**TASK INSTRUCTIONS**
Return, word for word, the lines of the listing below from the one with "Click the upload icon on Ajouter un courrier" through the one with "Given: Click the", and no other lines.

○ ○ ○ ○ ○ ○ ○

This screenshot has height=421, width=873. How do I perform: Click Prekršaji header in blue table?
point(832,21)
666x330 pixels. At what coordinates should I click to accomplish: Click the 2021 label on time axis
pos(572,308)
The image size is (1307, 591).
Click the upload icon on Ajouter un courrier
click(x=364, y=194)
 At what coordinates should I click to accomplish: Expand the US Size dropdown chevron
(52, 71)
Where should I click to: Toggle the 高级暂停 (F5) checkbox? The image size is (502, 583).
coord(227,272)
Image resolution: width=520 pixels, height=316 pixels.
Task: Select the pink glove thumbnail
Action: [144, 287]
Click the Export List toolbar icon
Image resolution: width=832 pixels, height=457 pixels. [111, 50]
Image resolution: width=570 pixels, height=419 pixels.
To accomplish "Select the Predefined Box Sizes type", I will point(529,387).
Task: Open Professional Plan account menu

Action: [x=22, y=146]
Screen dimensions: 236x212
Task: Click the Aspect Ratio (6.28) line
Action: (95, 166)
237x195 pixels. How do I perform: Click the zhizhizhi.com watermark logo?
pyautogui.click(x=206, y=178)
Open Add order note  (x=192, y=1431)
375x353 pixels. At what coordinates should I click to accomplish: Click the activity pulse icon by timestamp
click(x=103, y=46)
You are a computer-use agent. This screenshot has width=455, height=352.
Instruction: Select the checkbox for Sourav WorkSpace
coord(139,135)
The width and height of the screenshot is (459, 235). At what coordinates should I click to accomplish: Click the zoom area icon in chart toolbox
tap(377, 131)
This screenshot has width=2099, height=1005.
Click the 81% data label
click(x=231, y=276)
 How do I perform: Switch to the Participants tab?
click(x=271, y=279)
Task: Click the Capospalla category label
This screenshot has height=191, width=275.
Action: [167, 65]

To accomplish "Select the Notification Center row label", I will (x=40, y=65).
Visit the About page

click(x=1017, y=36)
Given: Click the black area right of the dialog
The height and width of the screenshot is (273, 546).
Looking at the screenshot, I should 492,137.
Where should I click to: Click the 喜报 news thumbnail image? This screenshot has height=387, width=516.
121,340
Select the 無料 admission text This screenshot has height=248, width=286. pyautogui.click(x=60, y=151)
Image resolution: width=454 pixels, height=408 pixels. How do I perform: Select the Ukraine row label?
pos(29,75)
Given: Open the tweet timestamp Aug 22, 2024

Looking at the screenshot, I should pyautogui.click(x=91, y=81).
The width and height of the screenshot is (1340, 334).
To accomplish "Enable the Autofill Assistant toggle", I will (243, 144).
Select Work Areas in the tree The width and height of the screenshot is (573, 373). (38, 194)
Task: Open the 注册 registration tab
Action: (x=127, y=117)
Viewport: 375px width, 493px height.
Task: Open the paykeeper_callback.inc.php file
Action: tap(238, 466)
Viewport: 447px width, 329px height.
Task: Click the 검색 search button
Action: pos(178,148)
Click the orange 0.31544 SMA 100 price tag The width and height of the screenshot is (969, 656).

○ ○ ○ ○ ○ ○ ○

**ANSWER FOR THE TASK**
Click the upload icon on Ajouter un courrier
click(x=364, y=194)
 At what coordinates should I click to accomplish: Expand the US Size dropdown chevron
(52, 71)
Where should I click to: Toggle the 高级暂停 (F5) checkbox? The image size is (502, 583).
coord(227,272)
Image resolution: width=520 pixels, height=316 pixels.
Task: Select the pink glove thumbnail
Action: [144, 287]
Click the Export List toolbar icon
Image resolution: width=832 pixels, height=457 pixels. [111, 50]
Image resolution: width=570 pixels, height=419 pixels.
To accomplish "Select the Predefined Box Sizes type", I will point(529,387).
Task: Open Professional Plan account menu

Action: [x=22, y=146]
Screen dimensions: 236x212
Task: Click the Aspect Ratio (6.28) line
Action: (95, 166)
237x195 pixels. How do I perform: Click the zhizhizhi.com watermark logo?
pyautogui.click(x=206, y=178)
Open Add order note  (x=192, y=1431)
375x353 pixels. At what coordinates should I click to accomplish: Click the activity pulse icon by timestamp
click(x=103, y=46)
You are a computer-use agent. This screenshot has width=455, height=352.
Instruction: Select the checkbox for Sourav WorkSpace
coord(139,135)
The width and height of the screenshot is (459, 235). At what coordinates should I click to accomplish: Click the zoom area icon in chart toolbox
tap(377, 131)
This screenshot has width=2099, height=1005.
Click the 81% data label
click(x=231, y=276)
 How do I perform: Switch to the Participants tab?
click(x=271, y=279)
Task: Click the Capospalla category label
This screenshot has height=191, width=275.
Action: [167, 65]

To accomplish "Select the Notification Center row label", I will (x=40, y=65).
Visit the About page

click(x=1017, y=36)
Given: Click the black area right of the dialog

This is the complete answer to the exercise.